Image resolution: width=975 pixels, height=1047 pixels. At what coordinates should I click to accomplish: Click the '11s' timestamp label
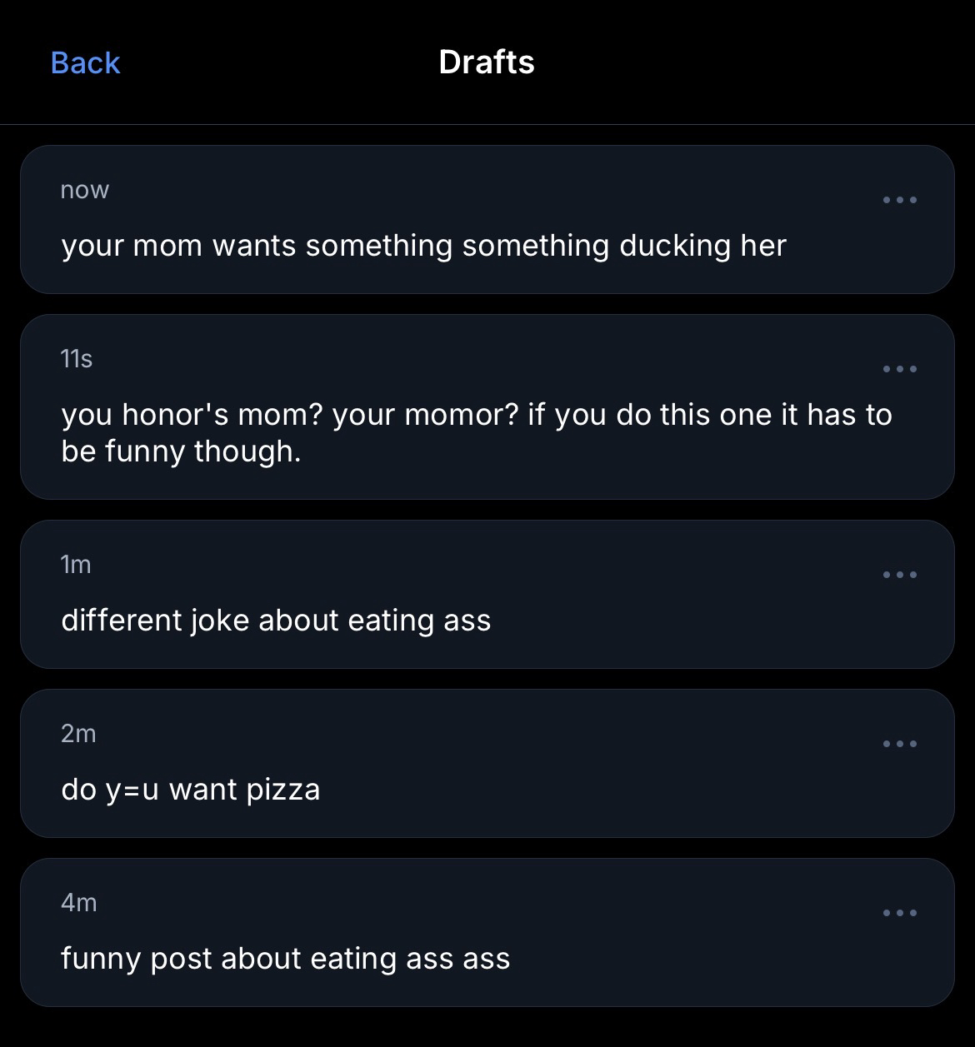[77, 359]
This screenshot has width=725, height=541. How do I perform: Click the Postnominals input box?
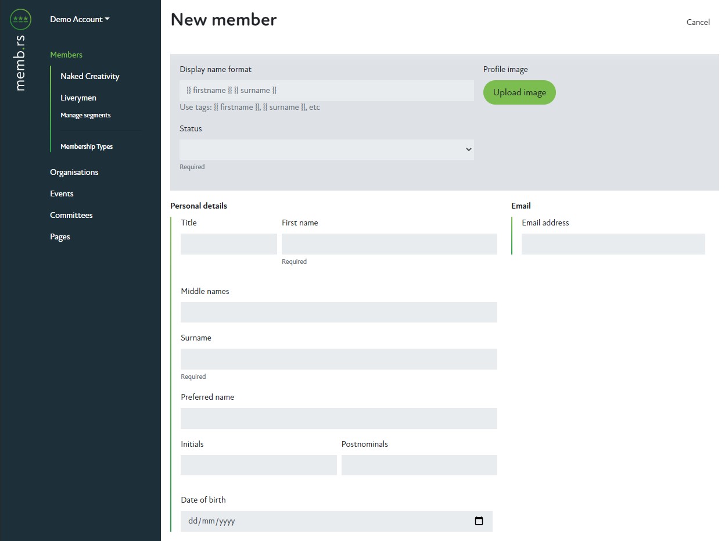click(419, 465)
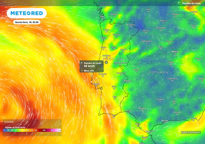
Task: Open the More info link
Action: tap(89, 71)
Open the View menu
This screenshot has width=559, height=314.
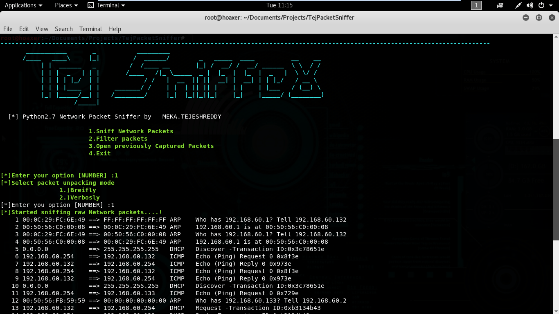42,29
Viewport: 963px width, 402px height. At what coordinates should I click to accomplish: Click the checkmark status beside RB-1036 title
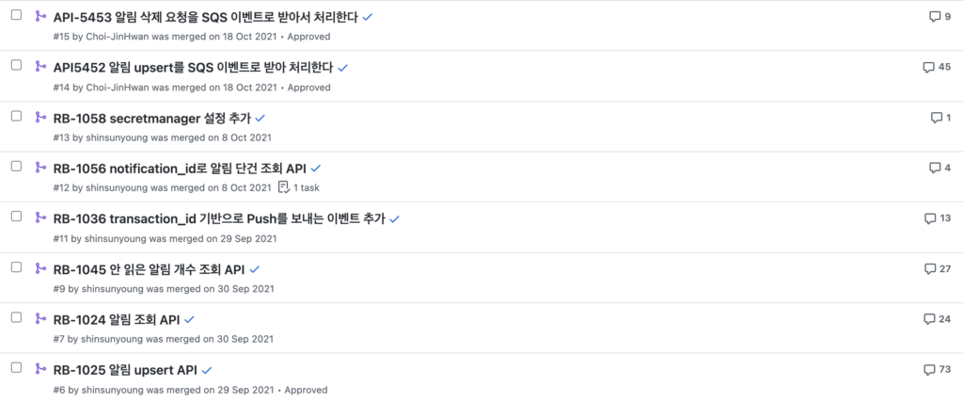click(x=395, y=218)
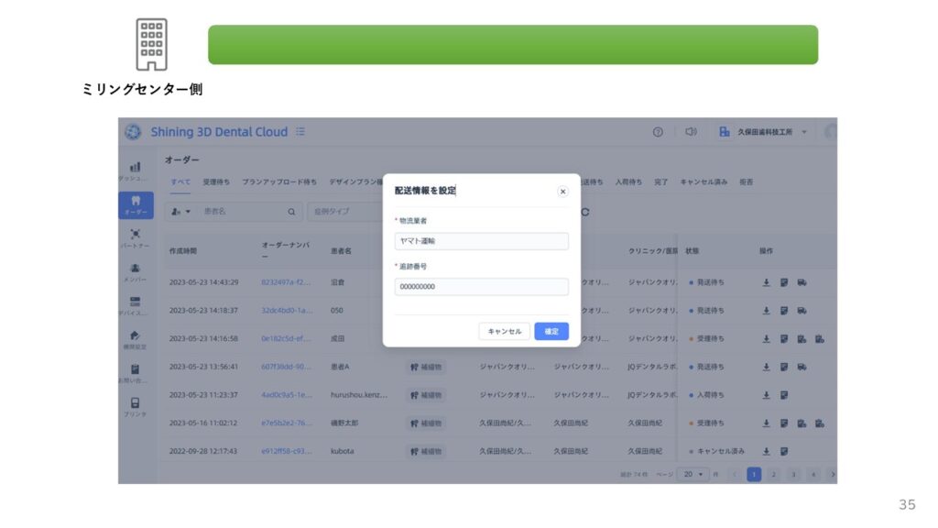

Exercise directions - Which lines of the data above contain the string "width", matching case exactly? Report each of those lines in full.

Task solution -
Image resolution: width=975 pixels, height=1047 pixels. At what coordinates should I click to accomplish: Click the '11s' timestamp label
This screenshot has width=725, height=541. How do I perform: Click the Postnominals input box?
This screenshot has width=559, height=314.
Viewport: 963px width, 402px height. At what coordinates should I click to accomplish: Click the checkmark status beside RB-1036 title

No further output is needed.